#### Quoted passage
**********

What Is a Weighted Graph in Data Structure?


Larry Thompson

A weighted graph is a fundamental concept in data structures and graph theory. In this article, we will explore what a weighted graph is and how it is used in various applications.

What is a Weighted Graph?

In simple terms, a weighted graph is a type of graph where each edge has an associated weight or cost. Unlike an unweighted graph, where each edge has equal weight or cost, a weighted graph assigns different weights to different edges. These weights can represent various quantities such as distance, time, cost, or any other relevant measure.

Representation of Weighted Graph

There are several ways to represent a weighted graph in data structures. One common approach is to use an adjacency matrix or adjacency list.

An adjacency matrix is a two-dimensional array where the rows and columns represent the vertices of the graph. The value at each position (i,j) in the matrix represents the weight of the edge between vertex i and vertex j. If there is no edge between two vertices, the value can be set to infinity or any other suitable value.

An adjacency list, on the other hand, uses a collection of linked lists or arrays to represent the edges connected to each vertex. Each element in the list/array contains information about the adjacent vertex and its associated weight.

Applications of Weighted Graphs

Weighted graphs find numerous applications in various domains such as:

1. Shortest Path Algorithms:

Weighted graphs are extensively used in finding shortest paths between two vertices. Dijkstra’s algorithm and Bellman-Ford algorithm are popular algorithms that use weights on edges to determine the shortest path based on some criteria (e.g., minimum distance).

**********

#### Data supplied
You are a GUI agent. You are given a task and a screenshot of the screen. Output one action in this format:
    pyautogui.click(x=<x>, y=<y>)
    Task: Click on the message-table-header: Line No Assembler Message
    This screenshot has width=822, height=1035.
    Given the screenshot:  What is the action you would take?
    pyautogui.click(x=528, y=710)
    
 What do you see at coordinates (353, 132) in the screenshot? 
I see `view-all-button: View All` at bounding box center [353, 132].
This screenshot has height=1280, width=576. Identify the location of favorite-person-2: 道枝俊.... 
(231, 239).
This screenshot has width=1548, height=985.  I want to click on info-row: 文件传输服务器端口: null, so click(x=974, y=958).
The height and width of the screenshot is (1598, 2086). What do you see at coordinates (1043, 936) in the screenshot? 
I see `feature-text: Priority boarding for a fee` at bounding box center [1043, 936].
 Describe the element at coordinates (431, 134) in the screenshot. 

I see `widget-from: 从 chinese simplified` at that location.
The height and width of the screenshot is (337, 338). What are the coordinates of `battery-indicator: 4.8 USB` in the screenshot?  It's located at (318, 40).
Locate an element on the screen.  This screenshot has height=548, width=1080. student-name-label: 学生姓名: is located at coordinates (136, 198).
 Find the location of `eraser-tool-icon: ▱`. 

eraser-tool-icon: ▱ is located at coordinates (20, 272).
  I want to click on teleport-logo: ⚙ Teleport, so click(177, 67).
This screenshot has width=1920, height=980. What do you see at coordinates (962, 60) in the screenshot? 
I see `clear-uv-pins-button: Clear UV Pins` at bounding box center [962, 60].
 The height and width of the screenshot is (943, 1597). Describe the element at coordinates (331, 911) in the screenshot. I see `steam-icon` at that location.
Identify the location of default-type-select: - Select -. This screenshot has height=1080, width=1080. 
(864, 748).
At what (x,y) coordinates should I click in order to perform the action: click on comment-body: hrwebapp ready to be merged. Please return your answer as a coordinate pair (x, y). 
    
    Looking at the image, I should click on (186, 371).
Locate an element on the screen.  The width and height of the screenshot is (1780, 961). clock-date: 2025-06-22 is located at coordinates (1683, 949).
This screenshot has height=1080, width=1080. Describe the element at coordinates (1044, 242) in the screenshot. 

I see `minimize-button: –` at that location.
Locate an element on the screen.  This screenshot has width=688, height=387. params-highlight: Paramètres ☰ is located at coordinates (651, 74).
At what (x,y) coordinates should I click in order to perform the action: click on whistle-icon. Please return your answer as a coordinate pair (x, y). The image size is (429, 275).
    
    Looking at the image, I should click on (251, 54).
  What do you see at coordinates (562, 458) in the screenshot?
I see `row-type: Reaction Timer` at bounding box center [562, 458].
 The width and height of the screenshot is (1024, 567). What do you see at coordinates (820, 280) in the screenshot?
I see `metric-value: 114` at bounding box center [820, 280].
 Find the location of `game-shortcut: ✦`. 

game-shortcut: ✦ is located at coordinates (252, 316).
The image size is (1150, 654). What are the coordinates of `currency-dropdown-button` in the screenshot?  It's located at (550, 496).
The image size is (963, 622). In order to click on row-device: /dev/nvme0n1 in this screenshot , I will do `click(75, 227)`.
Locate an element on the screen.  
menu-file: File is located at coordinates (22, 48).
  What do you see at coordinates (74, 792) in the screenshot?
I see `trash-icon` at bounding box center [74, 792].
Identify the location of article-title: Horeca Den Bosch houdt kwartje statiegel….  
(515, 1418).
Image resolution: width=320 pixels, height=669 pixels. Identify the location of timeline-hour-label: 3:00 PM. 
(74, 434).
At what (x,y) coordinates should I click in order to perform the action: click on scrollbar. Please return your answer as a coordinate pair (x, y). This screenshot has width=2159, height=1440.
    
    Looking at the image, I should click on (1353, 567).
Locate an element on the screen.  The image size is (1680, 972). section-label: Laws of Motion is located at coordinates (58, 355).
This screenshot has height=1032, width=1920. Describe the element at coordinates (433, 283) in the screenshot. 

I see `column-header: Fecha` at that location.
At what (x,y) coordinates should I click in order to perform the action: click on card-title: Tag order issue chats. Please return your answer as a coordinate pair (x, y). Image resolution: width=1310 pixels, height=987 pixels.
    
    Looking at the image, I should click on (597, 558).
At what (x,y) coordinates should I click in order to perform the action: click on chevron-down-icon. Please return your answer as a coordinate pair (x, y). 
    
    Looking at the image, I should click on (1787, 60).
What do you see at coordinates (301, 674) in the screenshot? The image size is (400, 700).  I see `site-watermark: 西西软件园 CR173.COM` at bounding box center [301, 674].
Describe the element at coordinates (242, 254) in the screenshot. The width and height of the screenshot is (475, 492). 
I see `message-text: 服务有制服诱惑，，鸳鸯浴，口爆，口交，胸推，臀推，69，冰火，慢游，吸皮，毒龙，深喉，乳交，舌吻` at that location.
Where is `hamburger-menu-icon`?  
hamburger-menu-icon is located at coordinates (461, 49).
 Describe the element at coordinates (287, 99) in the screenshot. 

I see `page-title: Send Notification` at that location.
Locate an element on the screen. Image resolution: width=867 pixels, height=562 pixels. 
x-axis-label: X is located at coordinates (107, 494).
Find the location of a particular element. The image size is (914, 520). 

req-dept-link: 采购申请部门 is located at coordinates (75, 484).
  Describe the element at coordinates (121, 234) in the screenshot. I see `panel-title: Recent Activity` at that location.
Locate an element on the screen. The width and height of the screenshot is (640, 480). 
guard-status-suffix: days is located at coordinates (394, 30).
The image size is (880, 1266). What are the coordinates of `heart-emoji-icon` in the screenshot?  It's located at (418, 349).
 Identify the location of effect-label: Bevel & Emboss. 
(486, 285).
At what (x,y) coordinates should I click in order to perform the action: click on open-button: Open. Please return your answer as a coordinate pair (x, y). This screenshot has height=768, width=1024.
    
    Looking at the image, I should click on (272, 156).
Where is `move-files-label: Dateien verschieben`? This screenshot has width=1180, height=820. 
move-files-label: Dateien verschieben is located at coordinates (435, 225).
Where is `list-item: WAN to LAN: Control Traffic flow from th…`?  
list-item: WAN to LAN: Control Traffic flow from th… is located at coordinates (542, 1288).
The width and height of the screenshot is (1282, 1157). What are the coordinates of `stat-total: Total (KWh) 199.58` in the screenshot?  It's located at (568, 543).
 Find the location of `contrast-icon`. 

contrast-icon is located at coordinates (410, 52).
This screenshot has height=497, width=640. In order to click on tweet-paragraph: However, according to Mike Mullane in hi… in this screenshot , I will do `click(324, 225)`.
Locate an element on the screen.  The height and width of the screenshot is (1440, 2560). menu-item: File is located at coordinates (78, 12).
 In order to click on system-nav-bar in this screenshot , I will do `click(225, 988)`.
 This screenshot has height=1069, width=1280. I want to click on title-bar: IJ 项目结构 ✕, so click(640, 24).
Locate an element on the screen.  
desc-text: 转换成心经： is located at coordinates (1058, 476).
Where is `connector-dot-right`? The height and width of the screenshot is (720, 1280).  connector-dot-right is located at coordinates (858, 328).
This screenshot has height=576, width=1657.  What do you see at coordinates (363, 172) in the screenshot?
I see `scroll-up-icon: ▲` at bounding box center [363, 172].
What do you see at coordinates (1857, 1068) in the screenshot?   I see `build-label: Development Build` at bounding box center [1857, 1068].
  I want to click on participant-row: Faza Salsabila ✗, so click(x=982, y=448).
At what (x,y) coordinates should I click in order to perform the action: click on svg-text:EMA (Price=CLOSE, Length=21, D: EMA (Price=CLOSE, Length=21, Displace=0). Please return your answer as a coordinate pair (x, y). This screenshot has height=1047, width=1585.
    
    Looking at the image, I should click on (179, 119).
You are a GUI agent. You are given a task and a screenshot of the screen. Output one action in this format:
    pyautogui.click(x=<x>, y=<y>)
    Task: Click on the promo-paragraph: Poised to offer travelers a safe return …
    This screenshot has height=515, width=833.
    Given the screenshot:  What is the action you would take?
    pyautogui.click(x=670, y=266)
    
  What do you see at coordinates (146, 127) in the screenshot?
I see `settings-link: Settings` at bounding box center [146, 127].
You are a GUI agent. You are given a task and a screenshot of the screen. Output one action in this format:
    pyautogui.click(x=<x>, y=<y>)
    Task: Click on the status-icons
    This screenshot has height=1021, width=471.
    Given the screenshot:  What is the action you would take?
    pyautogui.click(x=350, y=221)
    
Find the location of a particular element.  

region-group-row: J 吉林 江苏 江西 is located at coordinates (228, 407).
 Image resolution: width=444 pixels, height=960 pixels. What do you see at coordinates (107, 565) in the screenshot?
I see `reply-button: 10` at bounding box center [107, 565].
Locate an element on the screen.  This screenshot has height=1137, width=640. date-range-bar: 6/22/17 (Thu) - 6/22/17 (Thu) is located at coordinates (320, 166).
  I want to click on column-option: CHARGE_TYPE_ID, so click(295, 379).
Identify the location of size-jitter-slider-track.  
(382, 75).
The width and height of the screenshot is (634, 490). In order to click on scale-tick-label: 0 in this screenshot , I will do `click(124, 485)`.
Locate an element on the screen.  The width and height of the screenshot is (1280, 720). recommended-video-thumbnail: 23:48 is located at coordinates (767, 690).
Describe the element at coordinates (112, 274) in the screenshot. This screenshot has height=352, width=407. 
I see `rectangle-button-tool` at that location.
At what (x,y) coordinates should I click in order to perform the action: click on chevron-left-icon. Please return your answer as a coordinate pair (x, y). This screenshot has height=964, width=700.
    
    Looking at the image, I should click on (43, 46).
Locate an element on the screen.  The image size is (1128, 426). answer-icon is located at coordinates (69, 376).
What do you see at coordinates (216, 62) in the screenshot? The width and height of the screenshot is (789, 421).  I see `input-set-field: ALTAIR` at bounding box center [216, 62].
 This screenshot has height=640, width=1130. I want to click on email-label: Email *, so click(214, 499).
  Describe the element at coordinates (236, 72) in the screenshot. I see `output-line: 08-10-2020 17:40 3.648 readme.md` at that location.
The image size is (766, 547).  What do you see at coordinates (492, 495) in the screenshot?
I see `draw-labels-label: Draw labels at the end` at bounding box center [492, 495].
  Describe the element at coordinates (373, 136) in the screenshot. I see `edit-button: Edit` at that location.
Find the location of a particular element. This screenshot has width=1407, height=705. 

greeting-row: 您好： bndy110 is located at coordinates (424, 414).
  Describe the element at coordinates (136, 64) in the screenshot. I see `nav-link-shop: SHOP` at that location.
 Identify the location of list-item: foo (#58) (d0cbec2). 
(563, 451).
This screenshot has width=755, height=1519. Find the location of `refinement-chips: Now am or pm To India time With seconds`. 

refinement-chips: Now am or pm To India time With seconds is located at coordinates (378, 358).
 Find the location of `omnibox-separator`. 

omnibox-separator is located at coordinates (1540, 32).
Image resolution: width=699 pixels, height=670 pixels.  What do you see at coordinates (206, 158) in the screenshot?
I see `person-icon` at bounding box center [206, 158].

**********

#### Problem to work on
Continue the article on weighted graphs, starting right after its last sentence about Dijkstra's and Bellman-Ford algorithms.

#### Reply
2. Network Optimization:

Weighted graphs are utilized for optimizing network design and routing problems. For example, in a communication network, the weights on edges can represent the bandwidth or latency, and algorithms can be developed to find the optimal route with minimum delay or maximum bandwidth.

3. Minimum Spanning Tree:

Weighted graphs are used to find the minimum spanning tree (MST) of a connected graph.

The MST is a subgraph that contains all vertices of the original graph with minimum total edge weight. Kruskal’s and Prim’s algorithms are commonly employed to find MSTs.


In conclusion, a weighted graph is a powerful data structure that assigns different weights to edges, enabling us to represent various quantities in real-world scenarios. Its applications range from finding shortest paths to optimizing network designs and constructing minimum spanning trees. By understanding weighted graphs, we can develop efficient algorithms and solve complex problems in different domains.